While making any image into an 8-Bit style graphic can be a lot of fun, it’s surprisingly easy to go the extra mile and use authentic palettes of popular retro gaming systems like the Gameboy, NES, or Sega Master system.

All you have to do is fire up nearly any version of Photoshop and download a few files to make the process quick and easy. Keep reading.


My first How-to on creating 8-Bit graphics is still available, and shows the process in greater depth. If you still remember the steps from before, you’ll be okay without rereading it and just grabbing a few images you find interesting. Again, iconic images with good contrast can be very helpful to creating a better final product.

sshot-393 sshot-394

Once you have your image, simply head to Image > Mode > Indexed Color as before. Instead of using any of the other options on the “Palette” pulldown menu, we want to use “Custom.”


This loads up the Color Table for your image. It has generated one automatically, but we have no interest in that right now. Click the “Load…” button.


You’ll get a browser window looking for a color table file. I’ve created three color tables for How-To Geek readers to experiment with, so download them and plug them in at this step. They’re available in a ZIP package. My favorite is the “Gameboy” palette.


The “Gameboy” color table has loaded up nicely. Hit OK to begin rendering your image in glorious shades of green.


I’ve been setting my Dither amount lower lately, and also using “Preserve Exact Colors.” Experiment with your settings to find your favorites, or simply use the ones shown here.


We’re off to a great start with Beethoven.


Again, shrink your file to a small size.


And, we have an excellent representation using Gameboy-style colors.


Yoga Fire! Here’s a nice example of the NES color palette.

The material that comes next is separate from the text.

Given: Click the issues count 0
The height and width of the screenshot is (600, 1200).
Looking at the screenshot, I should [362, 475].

The Sega Master system palette creates a nice image out of the “Great Wave off Kanagawa.”


Download the color tables if you haven’t already. If you need a refresher on creating these 8-Bit graphics or missed out the first time, check out my original post, and create some really cool stuff!

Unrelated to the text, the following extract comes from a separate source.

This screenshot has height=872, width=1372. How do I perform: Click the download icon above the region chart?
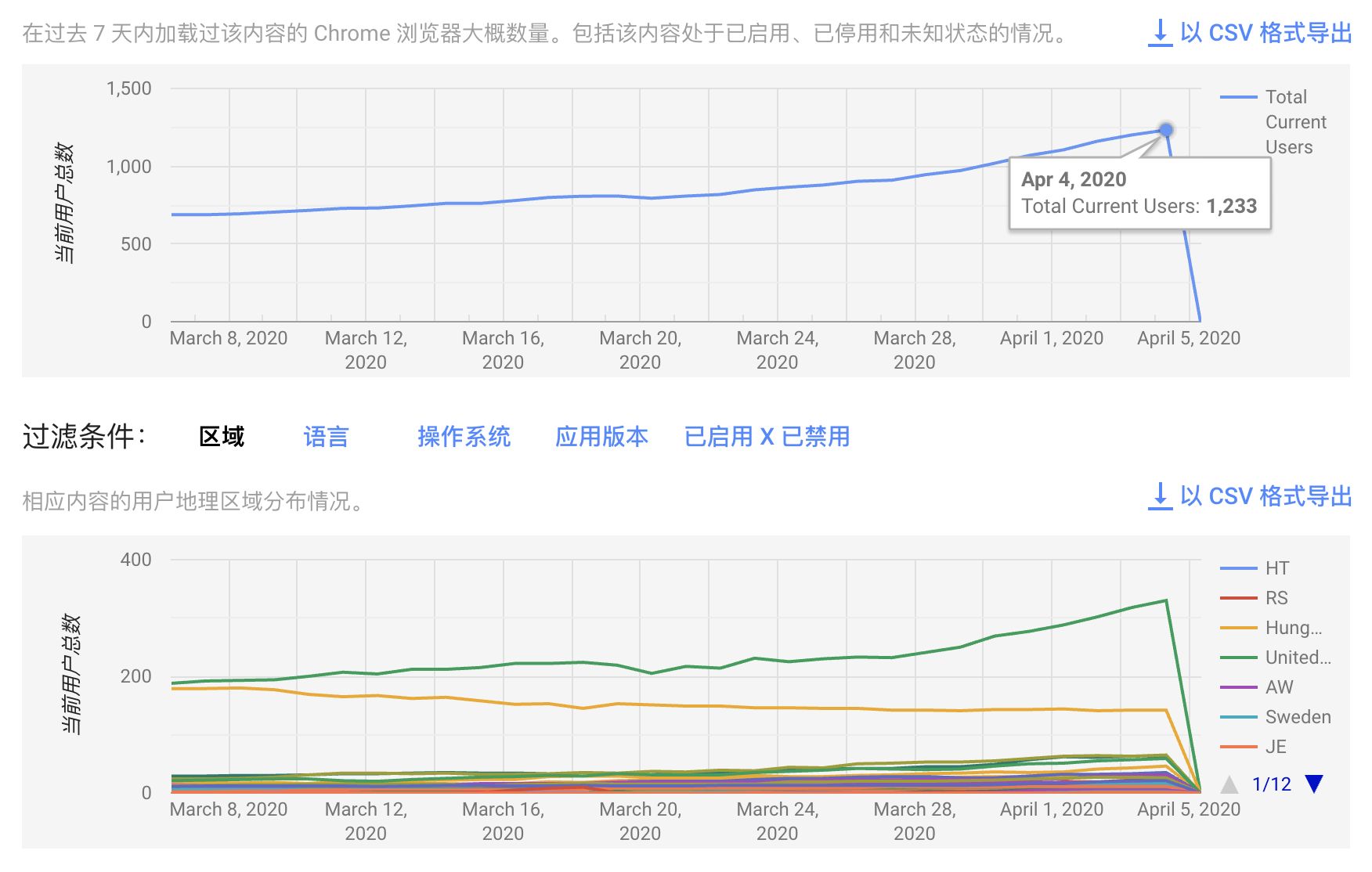[1160, 496]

Fire Breathing 2 created by Luc Viator, available under Creative Commons. Derivative image available under the same license. Special thanks to How-To Geek reader krhainos for his brilliant comments and excellent link.

Eric Z Goodnight is an Illustrator and Stetson-wearing wild man. During the day, he manages IT and product development for screenprinted apparel manufacturing; by night he creates geek art posters, writes JavaScript, and records weekly podcasts about comics.

  • Published 10/13/10

Comments (11)

  1. Hatryst

    Once again, a nice tutorial, Eric ;)

    I have a few requests for Photoshop tutorials (which i haven’t found over the web)

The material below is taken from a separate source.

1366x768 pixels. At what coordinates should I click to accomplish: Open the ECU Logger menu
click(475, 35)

    Tutorial 1. Writing text on someone’s clothing (in photoshop) so that it looks as if the text was originally printed on the clothing.

    Tutorial 2. I don’t know how to describe it, but perhaps you might have seen it. An effect in which only a single colour (red, for instance) is visible on the picture, and the rest of the picture is desaturated (maybe its called colour threshold). For example, if there’s a picture in which someone is wearing a red shirt, only the shirt should be red, and rest should be desaturated. You get the idea, i hope ;)

    I hope you’ll write one of these tutorials :)

    P.S. Video tutorials would be a great idea. Easy to understand as compared to text based tutorials. And since HTG has a YouTube channel, an entire playlist could be reserved for “Photoshop tutorials by Eric Z. Goodnight” !

    Keep it up !

  2. Mister E.

    …and a Lego palette?

  3. Eric Z Goodnight

    @Mister E: Lol.

    @Hatryst: I appreciate it a lot. Comments like this keep me going.

    Your tutorial ideas are good ones. If I can think of a way to make them fit into the what HTG does, I will put them up.

    I do want to do some video tutorials, but as of right now I don’t have the screencasting software I would need to do it. They’re definitely on my to-do list.

  4. twjolson

    Can you do this in GIMP?

  5. Eric Z Goodnight

    GIMP supports Indexed Color mode. I don’t know if it will open a Photoshop color table, but it should. If not, I can recreate these same files for GIMP.

  6. Mister E.

    I’ll take a look at making my own LEGO palette. I’ve always wanted a handful of art to display on the walls, and what better medium than 1×1 bricks? :]

  7. Eric Z Goodnight

    That’s really awesome. I wanted to do the same thing, but when I found my Mario 3 sprite was going to cost me $80 USD I decided I had to find a cheaper medium.

  8. krhainos

    Why, thank you for crediting me :D

    I never thought of actually grabbing the palettes for said consoles — that’s pretty cool. All I had in mind was emulating the number of colors, but this takes it a step further.

    Very nice.

  9. Eric Z Goodnight

    Seemed the natural thing to do! That link was a really good one and I wanted to share it in the easiest way I could think of. Thanks a million for such a great idea.

  10. Onataria

    Could you recreate these files for Gimp please?

  11. DooD

    Your NES pallate is good but you are missing one important tile, the transparent one!